_EXERCISE INSTRUCTIONS_: Copy the lines below word for word, beginning at the line that has "This screenshot has width=1201, height=335." and continuing through the last line. Leave the pictures out.

_MATERIAL PROVIDED_:
# # # # # # #
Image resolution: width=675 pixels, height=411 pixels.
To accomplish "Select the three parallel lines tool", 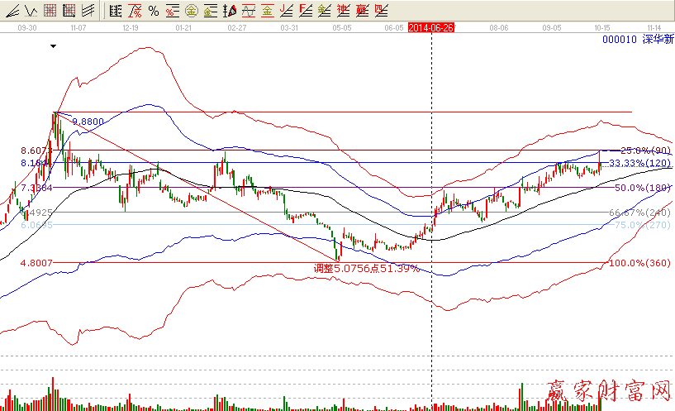I will pos(88,11).
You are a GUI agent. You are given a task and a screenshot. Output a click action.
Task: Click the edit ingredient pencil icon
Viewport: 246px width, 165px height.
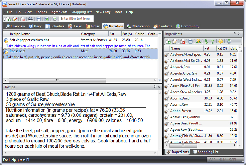[175, 41]
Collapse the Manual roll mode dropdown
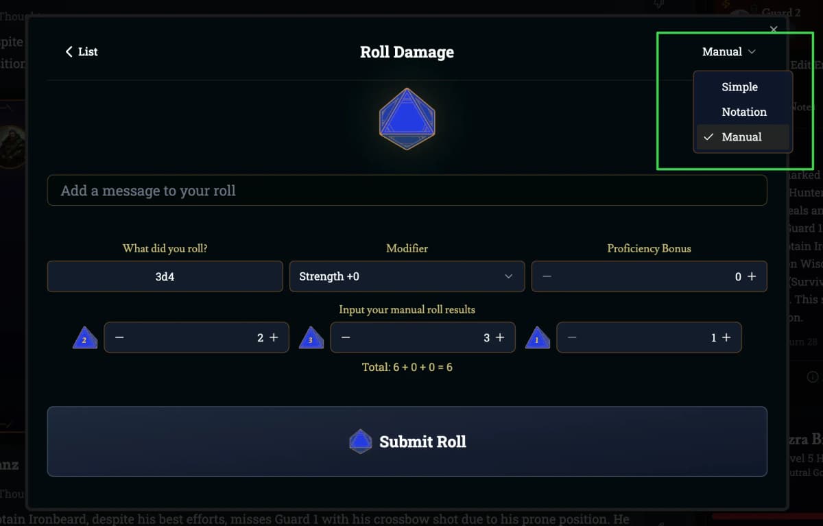Image resolution: width=823 pixels, height=526 pixels. (728, 51)
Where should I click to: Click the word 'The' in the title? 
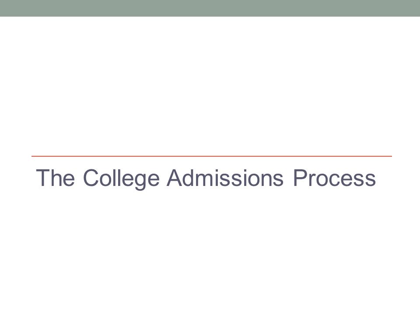click(x=55, y=178)
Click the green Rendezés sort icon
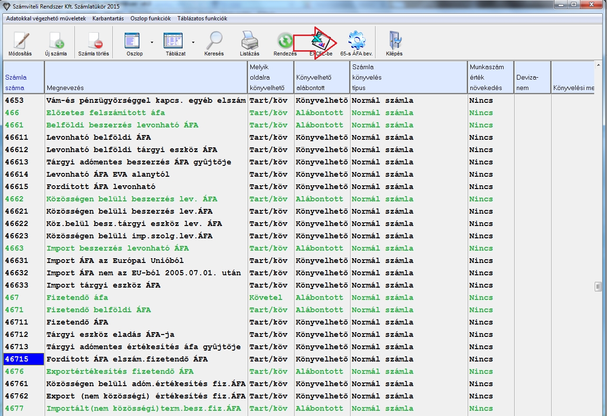This screenshot has width=607, height=416. [x=285, y=42]
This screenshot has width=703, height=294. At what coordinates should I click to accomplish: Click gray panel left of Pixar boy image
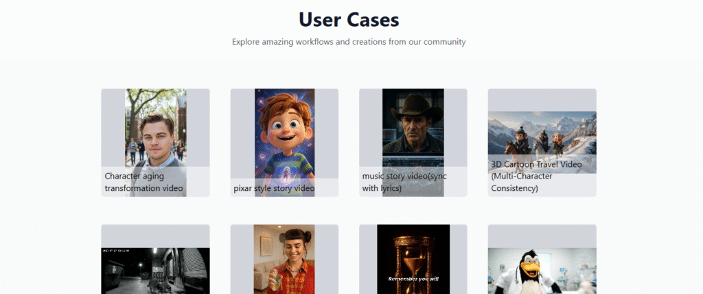tap(242, 131)
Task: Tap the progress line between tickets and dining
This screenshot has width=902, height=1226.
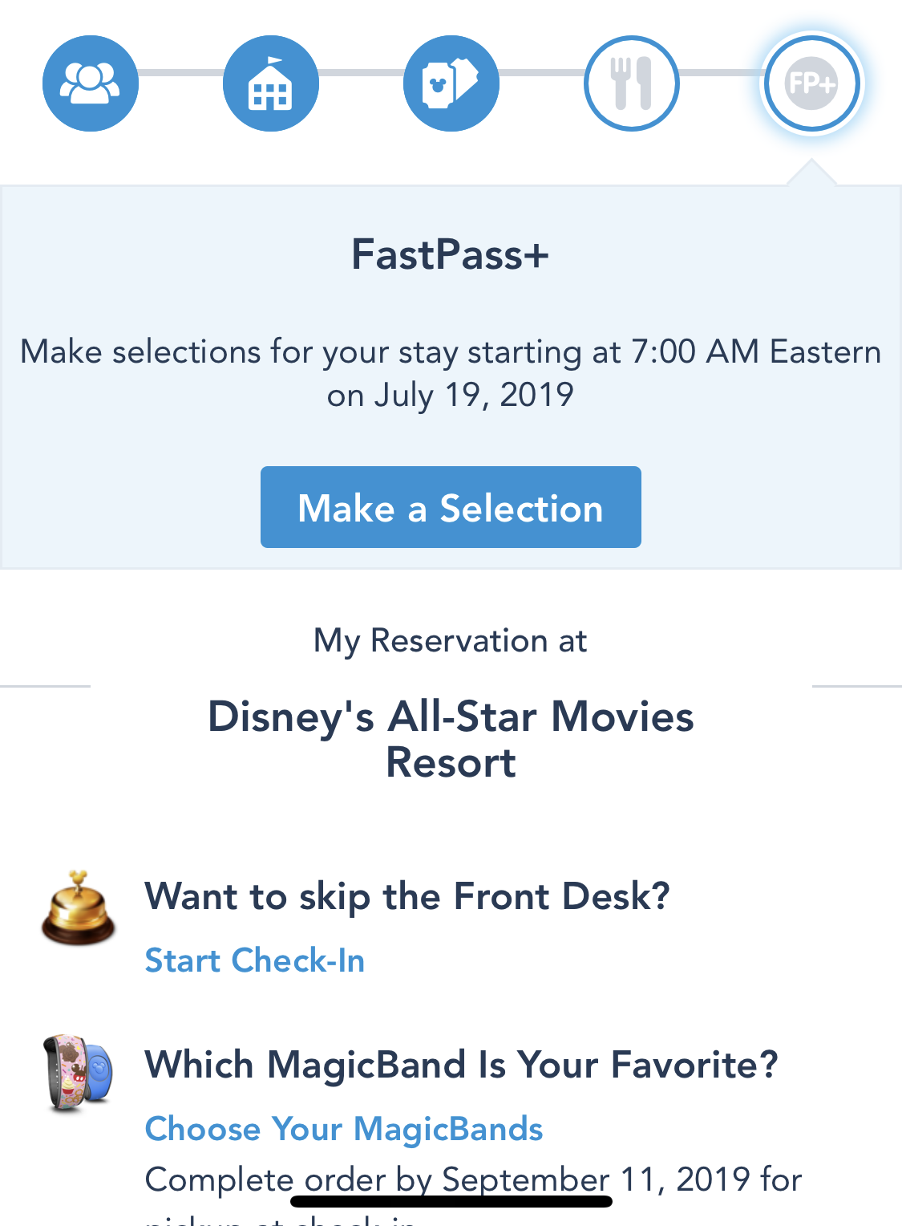Action: point(542,73)
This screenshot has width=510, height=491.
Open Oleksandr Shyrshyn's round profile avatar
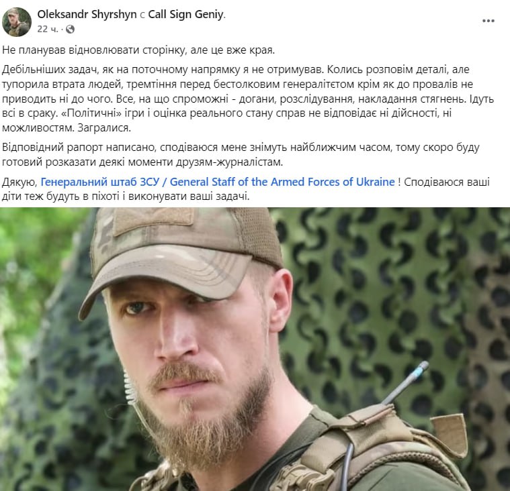[17, 21]
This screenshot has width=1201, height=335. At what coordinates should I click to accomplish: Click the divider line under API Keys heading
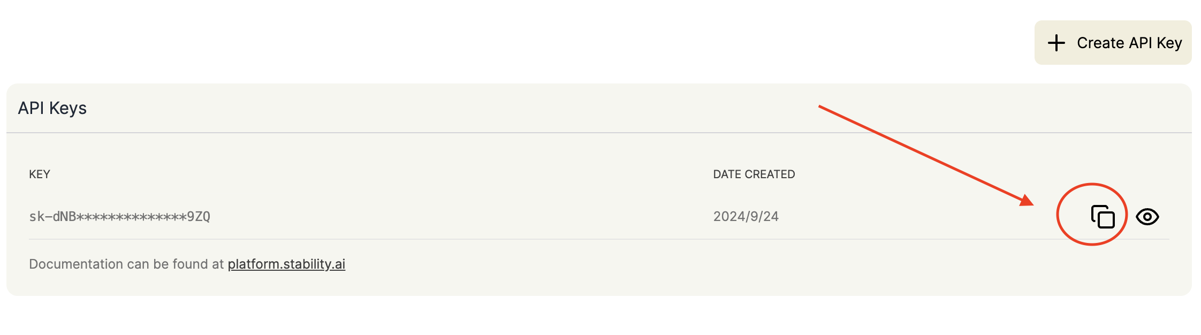pos(599,132)
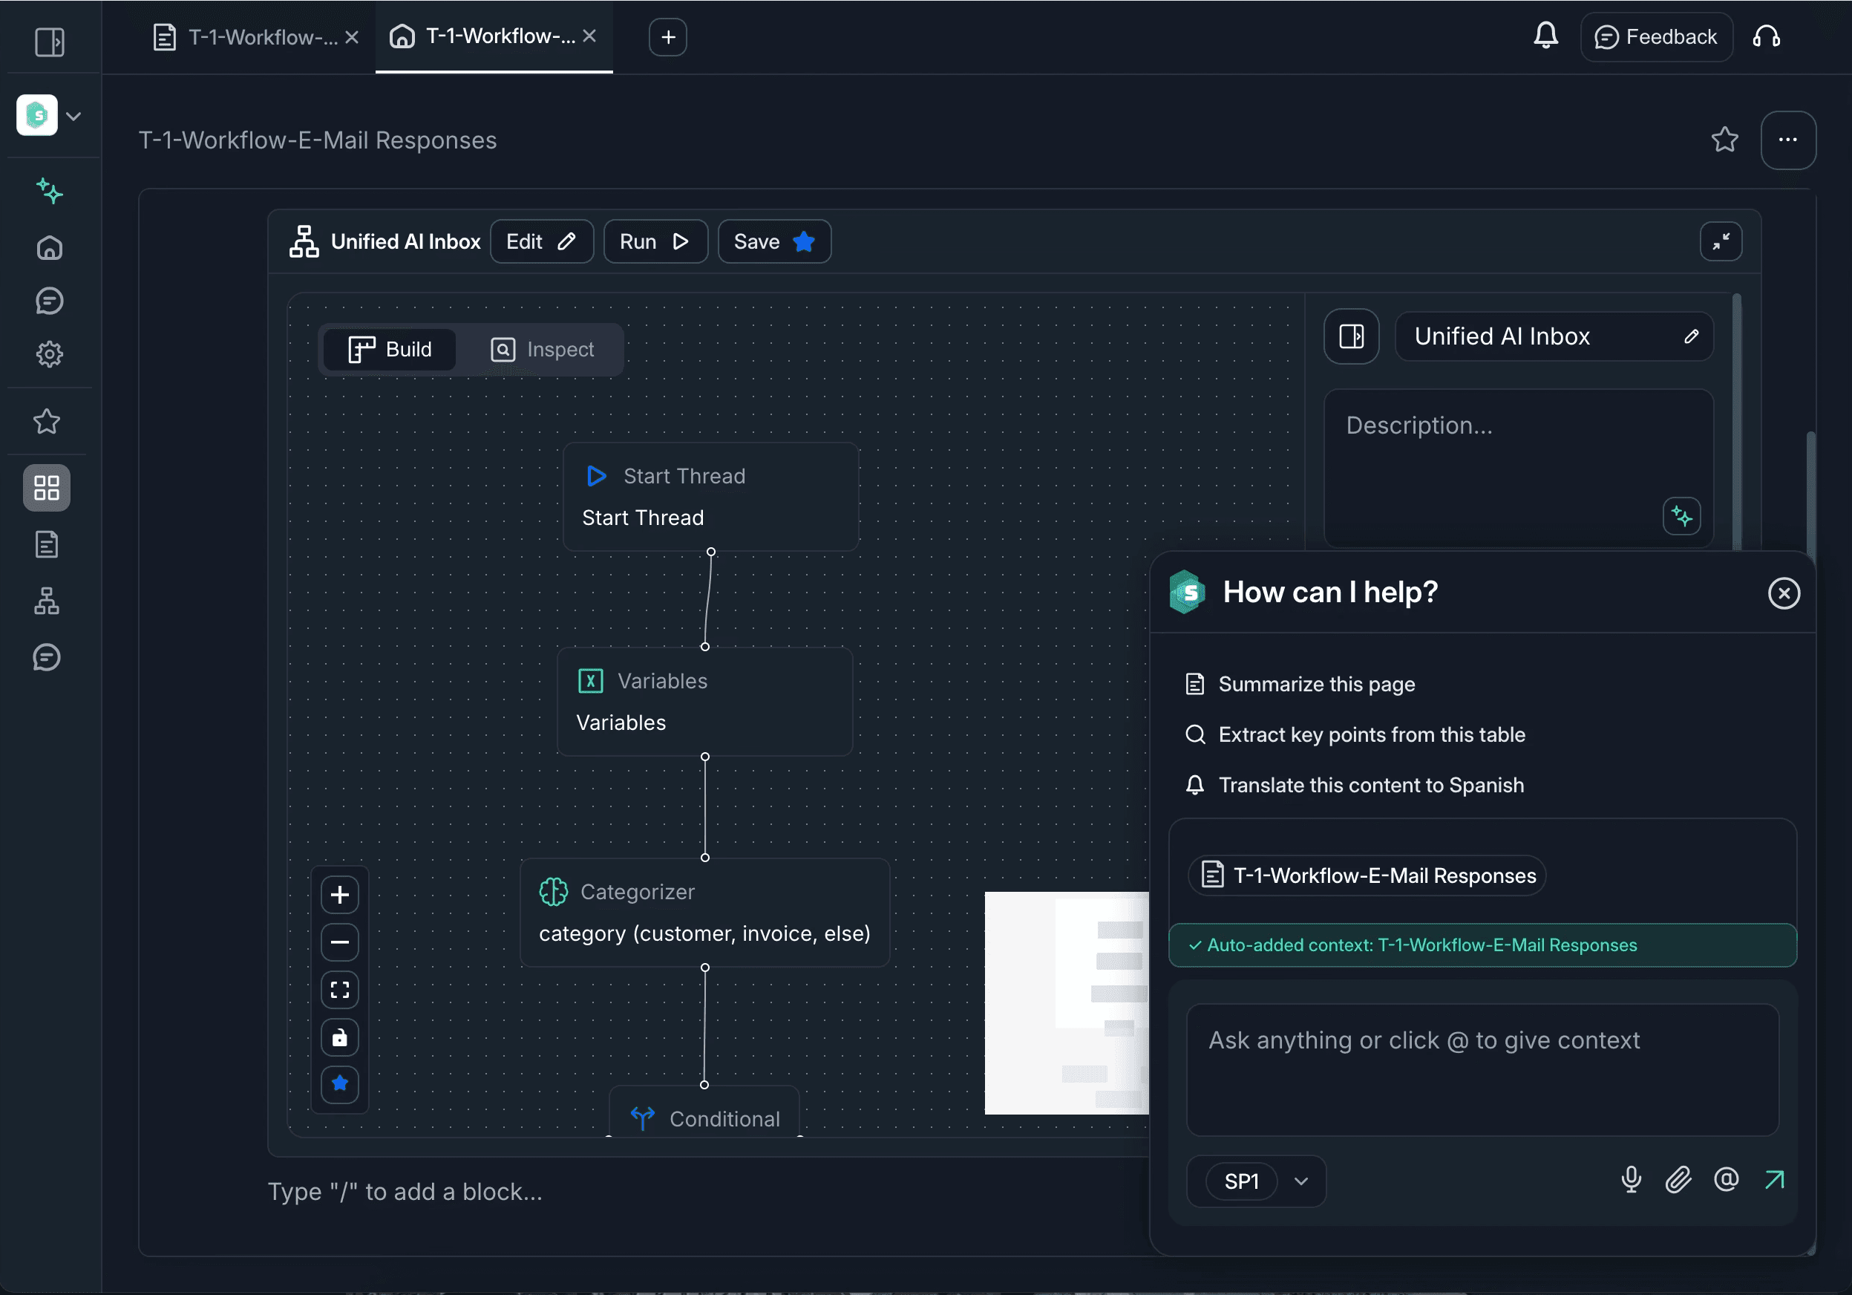
Task: Click the fit-to-view canvas icon
Action: 340,990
# # # # # # #
_TASK ANSWER_:
This screenshot has width=1201, height=335. At what coordinates should I click to accomplish: Click the divider line under API Keys heading
pos(599,132)
Task: Click the fit-to-view canvas icon
Action: 340,990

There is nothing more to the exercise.